News Release

Shimmering colours which change with temperature

Max Planck researchers in Potsdam, Germany expand the tool kit of colloid particles and make new coloured finishes possible

Peer-Reviewed Publication

Max-Planck-Gesellschaft



Scheme of the production of defined layered microparticle arrays. Left: a side view of a colloidal crystal being bombarded with reactive ions.Middle: a side view of a colloidal crystal whose size is being reduced by ion bombardment. The crystal is metallised by gold. Right: a colloid crystal with small colloids (pink) in its uppermost layer, a middle layer (blue) and a third layer (black), which contains gold deposits (orange) as triangular-shaped surfaces.Image: Max Planck Institute of Colloids and Interface
Click here for a high resolution image.

Nail polish and expensive cars can nowadays shimmer in many colours, thanks to progress in the field of colloid chemistry, the chemistry of small particles. The bright colours in modern finishes are created because the light is reflected at layers of regularly arranged colloid particles. Individual colours are either removed or strengthened; the thickness of the layers -- what is known as the "lattice constant" -- determines the colour. Because we can nowadays tailor the spherical shape and the surface of the particles, we can produce optimised crystals with the desired lattice constant in the range of visible light.

Colloids can indeed do much more: they are also interesting model systems for solid-state physics, because the bonding behaviour of the relatively large particle can be compared with that of much smaller atoms. Since they react more slowly than atoms, we can use them to observe and study processes in solid-state physics. But there is a problem: most atoms, unlike most other particles, are not by rule spherically symmetric, but rather have deformed "orbitals" which project into space like dumbbells or ovals.

The team of researchers from the Max Planck Institute of Colloids and Interfaces, led by Dr Wang, has now produced particles that do not interact with their neighbours in spherically symmetric ways. So they placed a colloidal crystal on a surface (image 2) and bombarded it with reactive ions, reducing the particles in the upper layer to the desired size and expanding the free surfaces between the colloids.

They also metallised the crystal with gold. Part of the gold passed through the gaps in the upper layer as if through a stencil, all the way to the lower layers. In this way, patterns of metallisation of various symmetries and at nanoscale sizes are produced (see image 1). Gold surprisingly also lodged itself in the deep layers on the underside of the particles. (image 1, right)

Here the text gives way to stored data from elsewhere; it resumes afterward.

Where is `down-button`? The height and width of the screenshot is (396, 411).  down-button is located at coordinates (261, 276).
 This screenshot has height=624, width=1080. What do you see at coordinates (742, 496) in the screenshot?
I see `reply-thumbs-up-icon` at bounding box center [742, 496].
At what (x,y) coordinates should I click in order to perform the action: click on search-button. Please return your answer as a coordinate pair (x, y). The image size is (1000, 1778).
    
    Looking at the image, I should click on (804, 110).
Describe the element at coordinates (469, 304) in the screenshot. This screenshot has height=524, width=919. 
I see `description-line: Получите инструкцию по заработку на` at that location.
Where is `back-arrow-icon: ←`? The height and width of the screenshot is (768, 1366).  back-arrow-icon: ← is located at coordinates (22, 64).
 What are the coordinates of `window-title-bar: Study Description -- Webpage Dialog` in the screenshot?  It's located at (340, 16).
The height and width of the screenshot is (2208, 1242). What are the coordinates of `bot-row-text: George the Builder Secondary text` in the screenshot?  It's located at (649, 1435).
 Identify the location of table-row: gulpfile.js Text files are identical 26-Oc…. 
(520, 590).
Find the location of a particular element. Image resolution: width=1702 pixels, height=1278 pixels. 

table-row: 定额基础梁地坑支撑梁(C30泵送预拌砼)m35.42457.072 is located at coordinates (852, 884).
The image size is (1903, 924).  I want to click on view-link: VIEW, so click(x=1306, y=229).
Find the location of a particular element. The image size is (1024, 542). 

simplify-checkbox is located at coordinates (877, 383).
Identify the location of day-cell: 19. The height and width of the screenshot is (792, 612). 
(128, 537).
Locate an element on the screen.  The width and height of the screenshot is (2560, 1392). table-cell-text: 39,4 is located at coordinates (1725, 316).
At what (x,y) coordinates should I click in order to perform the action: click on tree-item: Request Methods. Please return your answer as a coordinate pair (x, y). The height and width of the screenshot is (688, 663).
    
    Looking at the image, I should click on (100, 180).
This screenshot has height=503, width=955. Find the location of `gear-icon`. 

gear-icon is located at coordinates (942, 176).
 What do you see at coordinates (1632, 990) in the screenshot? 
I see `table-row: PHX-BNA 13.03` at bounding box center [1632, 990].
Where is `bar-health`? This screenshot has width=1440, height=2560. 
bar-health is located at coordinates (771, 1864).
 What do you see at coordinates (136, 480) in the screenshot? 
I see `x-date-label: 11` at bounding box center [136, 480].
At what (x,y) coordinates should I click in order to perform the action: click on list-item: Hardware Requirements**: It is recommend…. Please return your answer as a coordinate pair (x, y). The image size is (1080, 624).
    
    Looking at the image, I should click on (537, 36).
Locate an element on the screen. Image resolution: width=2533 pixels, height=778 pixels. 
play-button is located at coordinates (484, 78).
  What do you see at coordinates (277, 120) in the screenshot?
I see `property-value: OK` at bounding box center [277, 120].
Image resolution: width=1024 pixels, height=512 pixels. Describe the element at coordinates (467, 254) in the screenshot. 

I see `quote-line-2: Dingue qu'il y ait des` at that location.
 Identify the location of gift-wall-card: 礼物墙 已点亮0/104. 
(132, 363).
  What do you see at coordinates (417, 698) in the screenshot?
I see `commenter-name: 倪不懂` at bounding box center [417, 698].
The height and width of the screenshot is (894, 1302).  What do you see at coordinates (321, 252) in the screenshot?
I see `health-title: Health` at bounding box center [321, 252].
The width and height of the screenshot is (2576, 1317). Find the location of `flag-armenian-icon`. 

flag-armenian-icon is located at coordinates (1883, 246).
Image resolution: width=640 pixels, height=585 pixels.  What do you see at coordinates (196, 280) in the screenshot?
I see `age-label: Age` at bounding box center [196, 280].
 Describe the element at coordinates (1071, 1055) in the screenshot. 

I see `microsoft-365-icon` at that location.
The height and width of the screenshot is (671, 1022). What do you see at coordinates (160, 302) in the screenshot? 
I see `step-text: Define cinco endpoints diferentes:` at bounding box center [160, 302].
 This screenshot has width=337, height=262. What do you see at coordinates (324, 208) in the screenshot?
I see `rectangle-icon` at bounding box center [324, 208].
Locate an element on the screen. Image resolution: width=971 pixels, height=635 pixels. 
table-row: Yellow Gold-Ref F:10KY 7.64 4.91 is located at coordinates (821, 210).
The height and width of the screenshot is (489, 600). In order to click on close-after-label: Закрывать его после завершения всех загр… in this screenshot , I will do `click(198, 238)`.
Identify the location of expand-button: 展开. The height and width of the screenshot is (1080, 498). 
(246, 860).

For years, chemistry has had a number of methods to intentionally use gold in reactions, for example, in joining particular molecules. Thus the particles partially overlaid with gold expand the tool kit of "colloid atoms". The chemists hope that in the future they will be able to build "colloid molecules" or new kinds of colloid crystals. For the chemistry of colours, too, there are more possibilities: new, shimmering colours, that, for example, change with the surrounding temperature or humidity. In the long-term, however, the most attractive applications appear to be in optical data processing.